1 VOICE CONTROL Everyone who has watched the IronMan movies has probably dreamed of having their own artificially intelligent computer system to do their bidding. While J.A.R.V.I.S. has massive amounts of computing power behind him, you can construct the front end with very modest resources. With a Raspberry Pi and the Python programing language, you can build your own personal digital assistant that can be used as a front end to whatever massive supercomputing resources you use in your day-to-day life as a playboy philanthropist genius. Over the next few pages, we’ll go over the basics that you need to know, so that by the end of this tutorial, you should be able to build your own rudimentary, customized agent.
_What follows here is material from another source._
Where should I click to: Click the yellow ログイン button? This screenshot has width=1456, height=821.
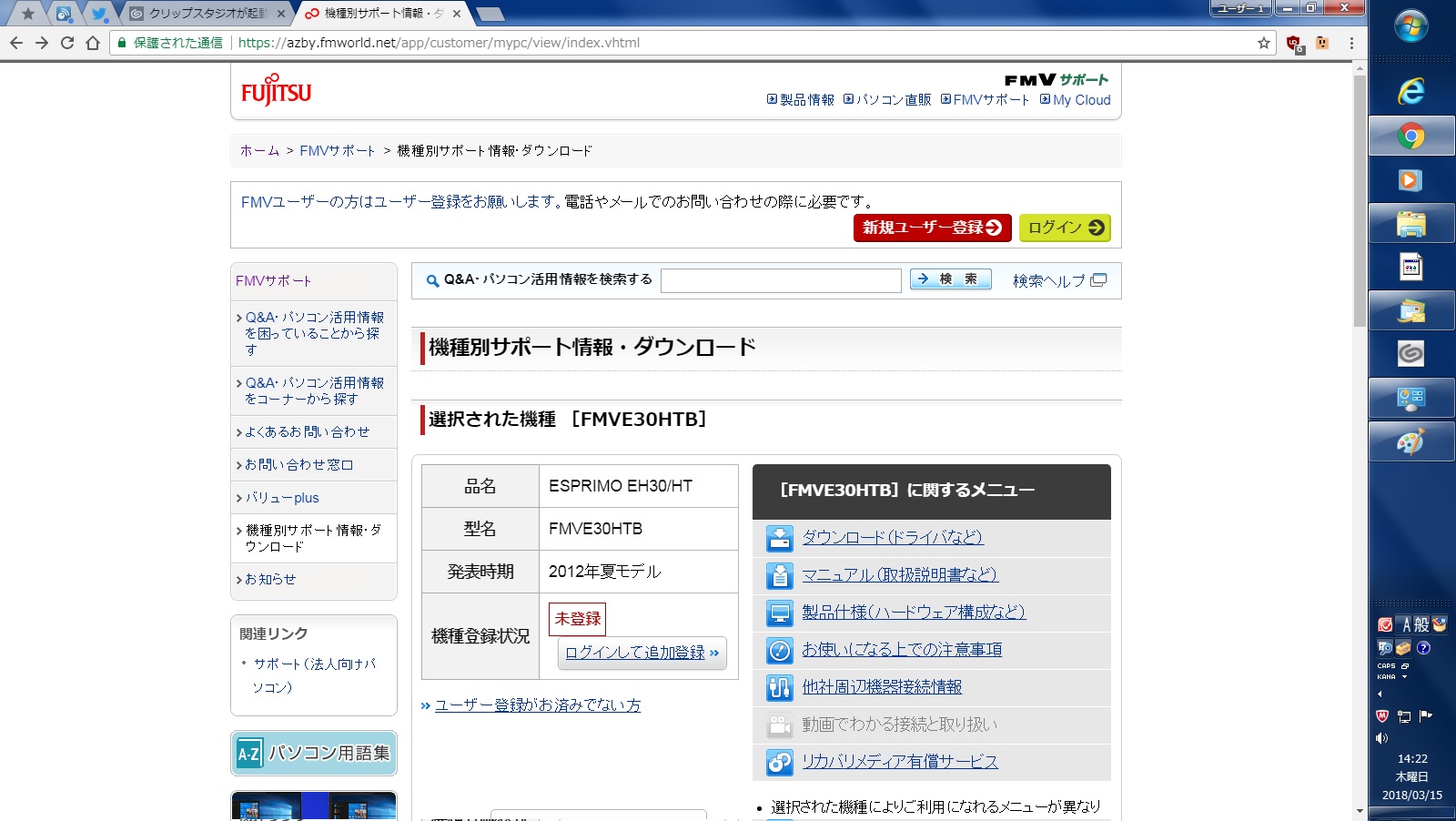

>> The first step to interacting with the humans around us is to listen for verbal commands, so that we know what we need to process. You have several options available to handle this task. To keep things simple, we are dealing only with devices that are plugged into one of your Raspberry Pi’s USB ports. With that stipulation, you can talk directly with the USB device at the lowest level. This might be necessary if you are trying to use something that is rather unusual to do the listening, but you would probably be better off using something a bit more commonplace. In this case, you can use the Python module PyAudio. PyAudio provides a Python wrapper around the low-level cross-platform library PortAudio. Assuming you are using something like Raspbian for your Linux distribution, you can easily install the required software with the command:
sudo apt-get install python-pyaudio
>> If you need the latest version, you can always grab and build it from source. PyAudio provides the functionality to read in audio data from a microphone, along with the ability to play audio data out to headphones or speakers. So, we’re using it as our main form of interaction with the computer.
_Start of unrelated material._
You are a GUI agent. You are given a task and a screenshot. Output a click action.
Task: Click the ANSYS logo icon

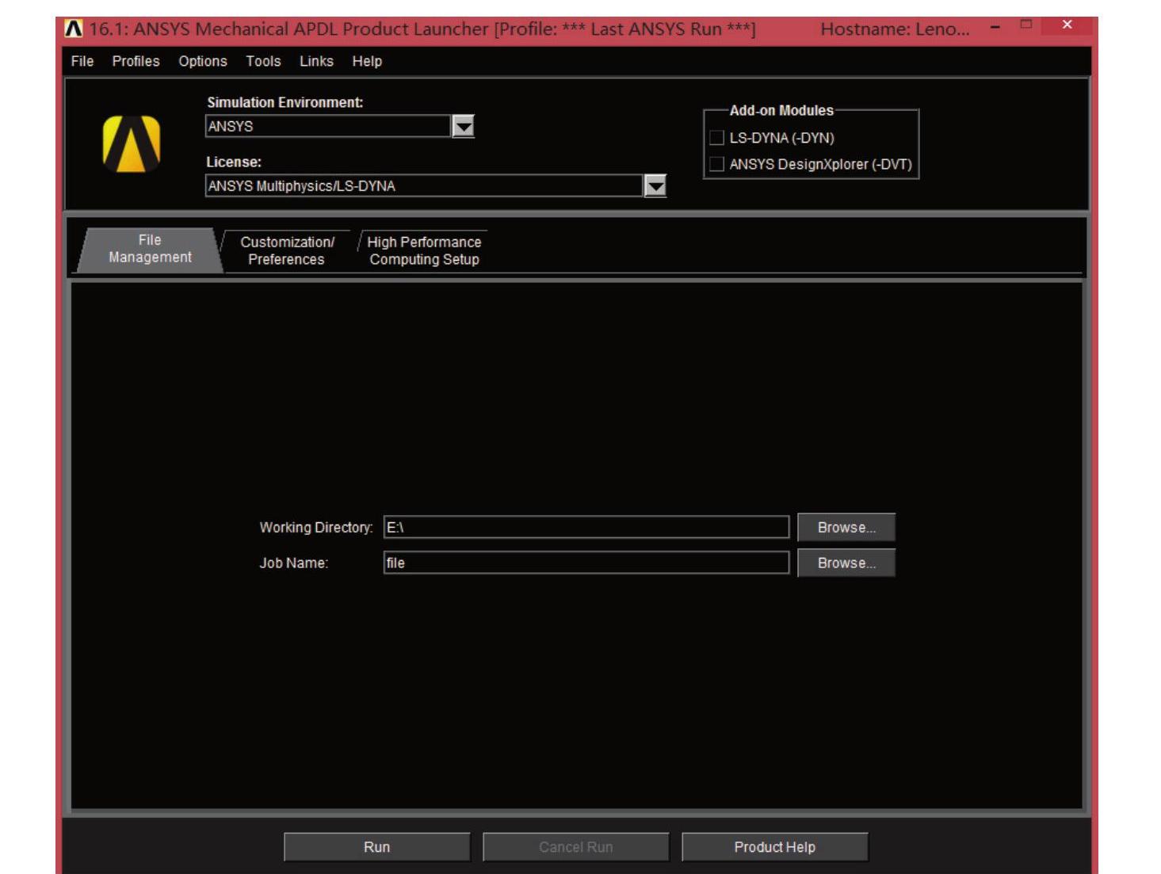132,144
>> The first step is to be able to read in some audio commands from the humans who happen to be nearby. You need to import the PyAudio module before you can start interacting with the microphone. The way PyAudio works is similar to working with files, so it should seem familiar to most programers. You start by creating a new PyAudio object with the statement p = pyaudio. PyAudio() . You can then open an input stream with the function p.open(…) , with several parameters. You can set the data format for the recording; in the example code, we used format=pyaudio.
paInt16 . You can set the rate in hertz for sampling. For example, we are using rate=44100 , which is the standard 44.1KHz sampling rate. You also need to say how big a buffer to use for the recording— we used frames_per_buffer=1024 . Because we want to record, you need to use input= true . The last parameter is to select the number of channels to record on—in this case, we’re using
channels=2 . Now that the stream has been opened, you can start to read from it. You need to read the audio data in using the same chunk size that you used when you created the stream—it looks like stream.read(1024) . You can then simply loop and read until you are done. There are then two commands to shut down the input stream. You need to call stream.stop_stream() and then stream. close() . If you are completely done, you can now call
p.terminate() to shut down the connection to the audio devices on your Raspberry Pi.
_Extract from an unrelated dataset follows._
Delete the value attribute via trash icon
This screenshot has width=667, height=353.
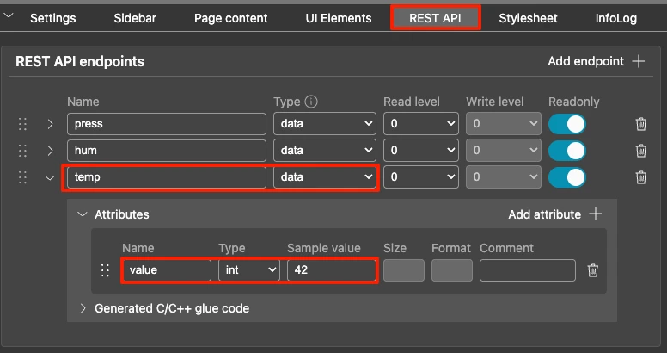click(x=592, y=270)
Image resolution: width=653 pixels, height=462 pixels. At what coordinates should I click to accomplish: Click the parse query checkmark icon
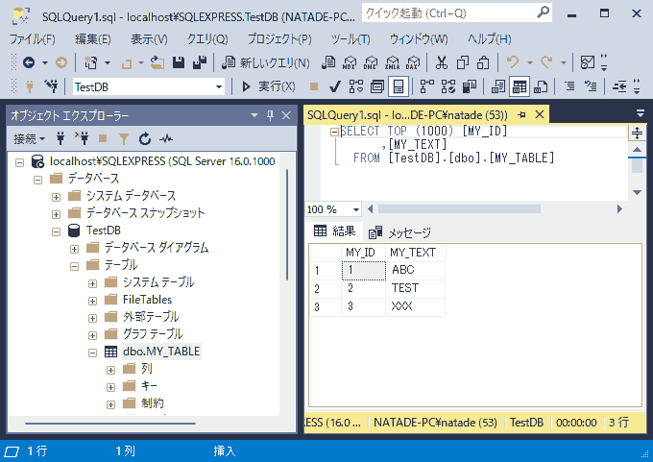[336, 86]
>> The next step is to be able to send audio output so that J.A.R.V.I.S. can talk to you as well. For this, you can use PyAudio, so we don’t have to look at another Python module. To make things simple, let’s say that you have a WAV file that you want to play. You can use the “wave” Python module to load it. Once again, you create a PyAudio object, and open a stream. The parameter “output” should be set to true. The format, the number of channels, and the rate is all information that is derived from the audio data stored in your WAV file. To actually hear the audio, you can simply loop through, reading one chunk of data from the WAV file at a time, and immediately writing out to the PyAudio stream. Once you’re done, you can stop the stream and close it, as you did above.
>> In both of the above cases, the functions block when you call them until they have completed. So, what are the options if you want to be able to do processing while you are either recording audio or outputting audio? There are non-blocking versions that take a callback function as an extra parameter, called stream_callback . This callback function takes four parameters, named in_data ,
frame_count , time_info , and status . The in_data parameter contains the recorded audio if input is true. The callback function needs to return a tuple with the values
out_data and flag — out_data contains the data to be outputted if output is true in the call to the function open. If the input is true instead, then out_data should be equal to None. The flag can be any of paContinue , paComplete , or
paAbort —with obvious meanings. One thing to be aware of is that you cannot call, read, or write functions when you wish to use a callback function. Once the stream is opened, you simply call the function stream.start_stream() . This starts a separate thread to handle this stream processing. You can use stream.is_active() to check on the current
status. Once the stream processing is done, you can call stream. stop_stream() to stop the secondary thread.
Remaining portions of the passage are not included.